We as CharIN together with the undersigned welcome the publication of the Alternative Fuel Infrastructure Regulation (AFIR) in July 2021, a key pillar of the “fit for 55” package. As industry stakeholders from across the globe representing the whole electric charging eco-system, we believe in the importance of the transport sector’s contribution to sustainable energy and the ambition of climate neutrality and are cooperating closely as industry and with governments and civil society to achieve these goals.

We specifically welcome that AFIR has at its heart the ambition to understand industrial and economic realities and, more importantly, place the consumer at the centre of its focus. We thus support the possibility to recharge electric vehicles on an ad hoc basis using widely used payment instrument. But we are very concerned about an unnecessary burden on the e-mobility industry and the public funds which are essential to the charging infrastructure roll-out. It is the blanket obligation of installing card payment system terminals on all publicly accessible electric charging stations. Equally, we do not believe that this burden would place consumer interests at its core. Furthermore, it does not look at customer behaviour across the EU where preferences for payment systems vary.

Our view is that the benefit of a regulation on payment systems should be concentrated on the consumer. Furthermore, it should focus to accelerate the growth of the electric re-charging stations network across the EU. Indeed, we are concerned that the push for obligatory card payment system solutions without evaluating the existing realities in a rapidly emerging market does not demonstrate this required focus.

From a recharging industry perspective, it is our aim to make electric charging appealing to the consumer, thus placing them at the centre of our infrastructure roll-out strategies. Therefore, in the spirit of economic viability, card payment terminals are placed by operators in accordance with consumer necessity.

Furthermore, we also believe that the obligation of card payment systems creates additional electronic waste, both within the scope of retro-fitting and the additional equipment including the pin pad as conditioned in the Payment Services Directive II, when other technologies could provide a much better result on this aspect.

Finally, we are concerned that the AFIR states that all fast-charging stations (from 50 kW upwards) need to be retrofit, meaning that all the relevant infrastructure built to date and functioning successfully without a card payment system could have to be replaced or de-commissioned.
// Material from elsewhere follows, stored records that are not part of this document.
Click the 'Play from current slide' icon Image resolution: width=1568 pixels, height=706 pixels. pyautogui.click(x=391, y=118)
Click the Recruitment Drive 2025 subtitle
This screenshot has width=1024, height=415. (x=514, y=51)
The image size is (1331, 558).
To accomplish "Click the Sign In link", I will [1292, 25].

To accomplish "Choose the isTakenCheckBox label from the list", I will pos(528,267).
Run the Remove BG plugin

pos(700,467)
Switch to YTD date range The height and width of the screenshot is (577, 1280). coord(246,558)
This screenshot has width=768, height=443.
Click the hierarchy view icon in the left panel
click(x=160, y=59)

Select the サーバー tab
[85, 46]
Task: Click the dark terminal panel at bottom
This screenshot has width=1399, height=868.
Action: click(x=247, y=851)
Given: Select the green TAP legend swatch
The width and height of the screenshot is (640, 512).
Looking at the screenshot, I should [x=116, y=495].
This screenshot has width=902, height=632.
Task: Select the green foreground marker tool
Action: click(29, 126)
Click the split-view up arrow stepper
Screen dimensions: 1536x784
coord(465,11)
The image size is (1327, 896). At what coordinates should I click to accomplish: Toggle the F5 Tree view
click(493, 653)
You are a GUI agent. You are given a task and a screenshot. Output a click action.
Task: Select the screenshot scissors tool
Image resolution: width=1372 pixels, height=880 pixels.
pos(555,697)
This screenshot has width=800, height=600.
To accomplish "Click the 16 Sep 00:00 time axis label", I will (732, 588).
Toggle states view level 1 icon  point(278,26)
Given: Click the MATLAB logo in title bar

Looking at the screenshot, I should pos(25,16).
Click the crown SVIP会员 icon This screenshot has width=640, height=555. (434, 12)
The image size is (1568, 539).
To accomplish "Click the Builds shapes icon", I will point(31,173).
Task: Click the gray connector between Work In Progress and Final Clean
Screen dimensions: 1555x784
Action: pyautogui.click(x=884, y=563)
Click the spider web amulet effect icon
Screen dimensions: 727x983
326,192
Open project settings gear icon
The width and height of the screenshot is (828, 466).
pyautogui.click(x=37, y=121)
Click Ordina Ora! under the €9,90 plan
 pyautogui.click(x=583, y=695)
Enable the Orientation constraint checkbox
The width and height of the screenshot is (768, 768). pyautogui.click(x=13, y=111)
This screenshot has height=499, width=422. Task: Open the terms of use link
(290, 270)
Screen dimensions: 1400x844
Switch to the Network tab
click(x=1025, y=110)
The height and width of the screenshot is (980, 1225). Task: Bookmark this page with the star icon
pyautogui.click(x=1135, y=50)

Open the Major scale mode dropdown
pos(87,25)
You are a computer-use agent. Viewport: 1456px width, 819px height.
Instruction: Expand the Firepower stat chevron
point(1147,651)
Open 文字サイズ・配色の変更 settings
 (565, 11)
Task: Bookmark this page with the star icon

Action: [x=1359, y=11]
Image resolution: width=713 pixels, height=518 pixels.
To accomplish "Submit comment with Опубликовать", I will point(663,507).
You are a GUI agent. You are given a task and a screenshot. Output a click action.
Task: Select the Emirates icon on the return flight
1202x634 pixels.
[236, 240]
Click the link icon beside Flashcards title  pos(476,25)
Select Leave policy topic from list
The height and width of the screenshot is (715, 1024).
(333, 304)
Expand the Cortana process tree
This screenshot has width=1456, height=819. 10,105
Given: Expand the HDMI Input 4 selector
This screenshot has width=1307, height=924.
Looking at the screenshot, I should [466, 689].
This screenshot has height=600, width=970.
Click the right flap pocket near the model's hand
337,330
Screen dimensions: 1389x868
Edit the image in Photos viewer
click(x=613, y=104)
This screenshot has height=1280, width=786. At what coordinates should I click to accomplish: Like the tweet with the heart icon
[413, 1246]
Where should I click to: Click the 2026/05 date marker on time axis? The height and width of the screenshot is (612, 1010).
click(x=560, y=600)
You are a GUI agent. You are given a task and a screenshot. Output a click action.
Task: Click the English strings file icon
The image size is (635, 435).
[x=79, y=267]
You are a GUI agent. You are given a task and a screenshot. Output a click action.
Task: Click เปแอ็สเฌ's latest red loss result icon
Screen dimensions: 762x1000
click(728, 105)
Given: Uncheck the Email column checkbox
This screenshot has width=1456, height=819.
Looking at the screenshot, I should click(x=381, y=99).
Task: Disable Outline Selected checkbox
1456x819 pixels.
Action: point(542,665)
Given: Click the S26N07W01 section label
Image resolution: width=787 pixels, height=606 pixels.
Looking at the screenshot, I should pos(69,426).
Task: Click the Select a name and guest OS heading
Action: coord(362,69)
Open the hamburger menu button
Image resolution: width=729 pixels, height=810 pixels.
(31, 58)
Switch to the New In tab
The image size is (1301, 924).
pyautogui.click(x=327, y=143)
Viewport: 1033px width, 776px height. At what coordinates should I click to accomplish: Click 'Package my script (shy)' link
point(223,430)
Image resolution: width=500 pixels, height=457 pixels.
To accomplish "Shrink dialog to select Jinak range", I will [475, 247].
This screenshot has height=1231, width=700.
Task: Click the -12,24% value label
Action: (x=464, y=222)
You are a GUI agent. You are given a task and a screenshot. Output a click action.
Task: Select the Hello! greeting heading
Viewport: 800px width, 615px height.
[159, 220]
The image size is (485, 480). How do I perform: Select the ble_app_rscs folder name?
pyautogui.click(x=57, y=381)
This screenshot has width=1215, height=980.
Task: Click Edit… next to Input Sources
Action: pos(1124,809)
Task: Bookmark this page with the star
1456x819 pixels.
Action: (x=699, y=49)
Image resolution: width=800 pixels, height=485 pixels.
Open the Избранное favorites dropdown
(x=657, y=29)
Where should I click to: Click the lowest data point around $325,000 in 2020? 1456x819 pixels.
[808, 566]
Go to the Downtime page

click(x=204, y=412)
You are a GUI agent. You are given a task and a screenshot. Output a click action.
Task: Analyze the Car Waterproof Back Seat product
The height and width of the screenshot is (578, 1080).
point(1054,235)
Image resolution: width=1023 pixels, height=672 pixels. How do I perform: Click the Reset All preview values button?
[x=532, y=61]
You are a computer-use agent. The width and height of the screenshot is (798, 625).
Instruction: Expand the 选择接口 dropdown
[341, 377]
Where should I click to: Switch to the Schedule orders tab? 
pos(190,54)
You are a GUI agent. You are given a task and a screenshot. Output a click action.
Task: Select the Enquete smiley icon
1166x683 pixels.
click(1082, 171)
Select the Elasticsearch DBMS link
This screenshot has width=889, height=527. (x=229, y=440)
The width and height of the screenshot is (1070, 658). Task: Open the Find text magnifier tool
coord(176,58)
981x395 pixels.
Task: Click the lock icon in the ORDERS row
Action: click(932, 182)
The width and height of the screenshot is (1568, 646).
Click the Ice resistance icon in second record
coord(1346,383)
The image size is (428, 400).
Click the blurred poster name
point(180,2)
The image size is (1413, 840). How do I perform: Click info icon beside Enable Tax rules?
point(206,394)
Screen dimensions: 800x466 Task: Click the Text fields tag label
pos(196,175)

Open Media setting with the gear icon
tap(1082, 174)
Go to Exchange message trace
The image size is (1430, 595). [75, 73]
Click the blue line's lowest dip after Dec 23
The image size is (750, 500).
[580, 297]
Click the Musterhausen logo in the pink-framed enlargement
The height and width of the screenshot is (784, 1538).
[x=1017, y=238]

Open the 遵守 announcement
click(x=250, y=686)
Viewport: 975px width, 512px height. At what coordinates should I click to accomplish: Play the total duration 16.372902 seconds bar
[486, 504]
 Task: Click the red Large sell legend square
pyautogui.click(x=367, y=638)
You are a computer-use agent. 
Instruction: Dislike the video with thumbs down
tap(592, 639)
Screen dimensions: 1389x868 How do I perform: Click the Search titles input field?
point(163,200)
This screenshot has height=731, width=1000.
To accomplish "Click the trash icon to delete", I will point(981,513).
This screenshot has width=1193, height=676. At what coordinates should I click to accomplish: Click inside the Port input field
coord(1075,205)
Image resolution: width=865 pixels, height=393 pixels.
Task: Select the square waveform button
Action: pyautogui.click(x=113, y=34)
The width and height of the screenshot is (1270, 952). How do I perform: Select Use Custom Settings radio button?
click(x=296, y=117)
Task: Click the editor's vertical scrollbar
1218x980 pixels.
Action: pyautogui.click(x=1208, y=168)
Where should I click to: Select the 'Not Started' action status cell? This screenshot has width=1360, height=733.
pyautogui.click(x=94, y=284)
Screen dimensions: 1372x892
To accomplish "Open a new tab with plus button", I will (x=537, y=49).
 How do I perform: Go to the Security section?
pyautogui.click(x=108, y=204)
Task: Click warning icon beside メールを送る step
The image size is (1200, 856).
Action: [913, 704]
This would prove a significant dent into the availability of charging stations for the consumers as such creating exactly the lack of confidence and consumer fear that the AFIR proposal seeks to avoid.

Our proposed solution:

AFIR will potentially come into force earliest at the end of 2022. With the review of AFIR set for end-2026, we see an opportunity for the European Commission to evaluate where the EU can further provide its support for the rollout by evaluating data of relevant consumer behaviour vs availabilities within that period. Until then, we suggest a moratorium of the obligation for card-payment terminals as set out in Article 5 of the AFIR proposal, to be further evaluated in 2026.

AFIR also proposes that relevant Member State regulatory authorities assess by mid-2024 (and every three years thereafter) the deployment and operation of recharging stations with a view of providing “recommendations in terms of type, supporting technology and geographical distribution in order to facilitate the ability of users to integrate their electric vehicles in the system.1” We believe this milestone together with reports by industry on market uptake statistics in relation to availability of payment systems will provide the basis for a more complete picture for decisions to be made in 2026.